Property assessed clean energy (PACE) financing is poised to provide more Wisconsin commercial property owners and developers with the means to finance energy-efficient improvements. PACE financing is an important tool for property owners looking to update aging building infrastructure, engage in adaptive reuse of existing buildings, construct new, energy-efficient buildings or install energy-generating equipment.

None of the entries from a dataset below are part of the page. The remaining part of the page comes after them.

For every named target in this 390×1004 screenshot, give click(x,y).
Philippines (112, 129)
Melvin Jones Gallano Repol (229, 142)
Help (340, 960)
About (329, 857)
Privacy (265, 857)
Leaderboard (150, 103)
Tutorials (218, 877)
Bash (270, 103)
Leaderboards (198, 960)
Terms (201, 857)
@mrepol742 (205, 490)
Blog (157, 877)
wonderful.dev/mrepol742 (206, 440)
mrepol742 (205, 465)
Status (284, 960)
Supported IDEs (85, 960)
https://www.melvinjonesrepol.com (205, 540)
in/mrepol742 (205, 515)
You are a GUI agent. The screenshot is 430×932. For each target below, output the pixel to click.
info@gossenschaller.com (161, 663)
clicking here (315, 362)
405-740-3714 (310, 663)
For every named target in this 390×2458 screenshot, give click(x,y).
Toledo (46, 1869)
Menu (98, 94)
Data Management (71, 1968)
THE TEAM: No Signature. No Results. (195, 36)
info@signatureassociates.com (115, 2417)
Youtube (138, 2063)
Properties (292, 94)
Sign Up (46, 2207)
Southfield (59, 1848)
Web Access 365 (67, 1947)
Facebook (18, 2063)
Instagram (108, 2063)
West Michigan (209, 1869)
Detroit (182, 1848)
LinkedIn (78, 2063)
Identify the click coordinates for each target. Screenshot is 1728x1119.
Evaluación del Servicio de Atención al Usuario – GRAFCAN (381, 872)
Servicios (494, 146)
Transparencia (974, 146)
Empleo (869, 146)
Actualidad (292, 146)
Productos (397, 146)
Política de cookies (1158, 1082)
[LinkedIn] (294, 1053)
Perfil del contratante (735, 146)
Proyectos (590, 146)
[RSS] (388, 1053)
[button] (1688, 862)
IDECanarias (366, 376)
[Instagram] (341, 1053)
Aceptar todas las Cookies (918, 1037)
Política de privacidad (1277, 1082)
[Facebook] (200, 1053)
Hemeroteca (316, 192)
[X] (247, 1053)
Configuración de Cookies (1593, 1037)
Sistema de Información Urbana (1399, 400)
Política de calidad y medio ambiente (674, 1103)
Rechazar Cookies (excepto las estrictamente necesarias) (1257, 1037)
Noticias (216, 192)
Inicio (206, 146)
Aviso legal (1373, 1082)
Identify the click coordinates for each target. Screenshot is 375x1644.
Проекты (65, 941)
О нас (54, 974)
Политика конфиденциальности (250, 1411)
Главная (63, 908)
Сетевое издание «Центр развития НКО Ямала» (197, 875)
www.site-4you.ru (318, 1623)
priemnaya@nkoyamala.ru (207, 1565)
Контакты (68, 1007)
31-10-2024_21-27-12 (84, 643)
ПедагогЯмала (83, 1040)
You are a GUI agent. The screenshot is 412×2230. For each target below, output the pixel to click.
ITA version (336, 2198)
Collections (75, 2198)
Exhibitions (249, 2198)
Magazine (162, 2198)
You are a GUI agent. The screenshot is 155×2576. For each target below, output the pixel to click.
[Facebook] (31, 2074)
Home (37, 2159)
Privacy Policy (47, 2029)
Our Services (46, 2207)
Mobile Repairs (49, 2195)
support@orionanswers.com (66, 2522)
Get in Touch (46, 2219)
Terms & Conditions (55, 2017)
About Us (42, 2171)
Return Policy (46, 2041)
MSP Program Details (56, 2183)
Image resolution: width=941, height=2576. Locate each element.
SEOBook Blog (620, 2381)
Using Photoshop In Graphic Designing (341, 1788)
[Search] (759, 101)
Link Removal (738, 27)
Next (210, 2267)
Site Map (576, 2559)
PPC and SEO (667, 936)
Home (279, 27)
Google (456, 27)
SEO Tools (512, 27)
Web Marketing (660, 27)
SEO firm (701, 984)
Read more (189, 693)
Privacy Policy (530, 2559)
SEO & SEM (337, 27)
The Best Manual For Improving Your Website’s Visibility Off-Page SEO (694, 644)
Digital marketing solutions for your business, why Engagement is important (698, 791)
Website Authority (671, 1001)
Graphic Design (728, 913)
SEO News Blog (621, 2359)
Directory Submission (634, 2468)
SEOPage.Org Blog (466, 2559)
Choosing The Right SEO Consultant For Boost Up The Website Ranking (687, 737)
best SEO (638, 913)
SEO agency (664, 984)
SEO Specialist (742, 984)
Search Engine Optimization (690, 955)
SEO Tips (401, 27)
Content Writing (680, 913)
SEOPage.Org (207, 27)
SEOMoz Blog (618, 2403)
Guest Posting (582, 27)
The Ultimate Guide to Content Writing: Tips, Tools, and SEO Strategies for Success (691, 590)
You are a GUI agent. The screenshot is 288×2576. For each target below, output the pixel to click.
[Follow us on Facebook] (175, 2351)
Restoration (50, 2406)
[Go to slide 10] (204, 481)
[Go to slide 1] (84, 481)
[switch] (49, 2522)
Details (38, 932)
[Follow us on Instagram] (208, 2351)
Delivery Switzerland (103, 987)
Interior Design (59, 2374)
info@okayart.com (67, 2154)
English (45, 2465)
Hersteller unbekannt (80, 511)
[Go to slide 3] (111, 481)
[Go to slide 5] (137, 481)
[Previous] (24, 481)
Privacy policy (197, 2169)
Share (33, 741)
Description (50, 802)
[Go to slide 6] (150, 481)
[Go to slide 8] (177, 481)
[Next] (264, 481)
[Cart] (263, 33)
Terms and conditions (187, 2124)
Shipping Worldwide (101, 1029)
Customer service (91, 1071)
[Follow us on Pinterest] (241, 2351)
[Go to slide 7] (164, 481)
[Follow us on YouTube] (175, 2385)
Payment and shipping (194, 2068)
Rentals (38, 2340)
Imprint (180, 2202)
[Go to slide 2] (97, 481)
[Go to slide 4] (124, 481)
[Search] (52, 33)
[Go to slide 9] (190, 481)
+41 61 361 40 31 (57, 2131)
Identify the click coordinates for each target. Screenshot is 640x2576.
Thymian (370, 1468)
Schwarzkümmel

PACE financing involves a loan made by a private lender to a property owner for purposes of making energy-efficient improvements, the payments for which are collected by a taxing authority as a special charge on the real property tax bill for the improved property. PACE financing in Wisconsin is authorized by Wisconsin Statutes section 66.0627. This statute authorizes taxing authorities to collect PACE charges by entering into an agreement with a private lender and a property owner that obligates the taxing authority to collect the payments for the private lender. Before participating in PACE financing, a taxing authority must enact, by ordinance or otherwise, requirements for the approval and collection of PACE charges.
PACE financing covers 100% of the cost of energy-efficient improvements over amortization periods of up to 20 years. The financing is typically nonrecourse and features competitive interest rates. The types of energy-efficient improvements that can be financed include:
- Heating, ventilation and air conditioning equipment and controls.
- Water heaters and water conservation measures.
- Lighting equipment.
- Refrigerated storage improvements.
- Building envelope improvements, including roofing, walls, windows and doorways.
- Renewable energy systems, including solar equipment.
The primary question of whether an energy-efficient improvement would qualify is whether the improvement will be permanently affixed to the real property. For instance, an affixed refrigerated case may qualify, but an easily removable energy-efficient refrigerator may not.
One unique aspect of PACE financing is that the energy or operational savings generated by the improvements must exceed the principal investment in connection with the improvements over the useful life of such improvements. While this feature makes PACE financing very attractive to property owners and tenants, it requires a detailed analysis by an energy consultant to determine energy savings. In some cases, the energy consultant must guaranty to the property owner that the energy savings will exceed the principal investment in the improvements. For most properties, this requirement places a de facto limit on the amount that can be financed, with the typical amount being $500,000 to $3 million.
The annual payments for PACE financing are added to the real property tax bill as a special charge, which is collected with the real estate tax payment—similar to a special assessment—along with a small annual fee to cover administrative costs. The City of Milwaukee allows for the annual payments to be made in ten installments; the City then remits the payment amount collected to the private lender. This structure minimizes risks for private lenders because failure to pay the real estate tax bill in full, including the PACE charge, could result in a tax foreclosure. The private lender, however, does not have an independent right to foreclose on the property or sue a landowner, and a PACE charge becomes a lien on the real property only after a payment is delinquent.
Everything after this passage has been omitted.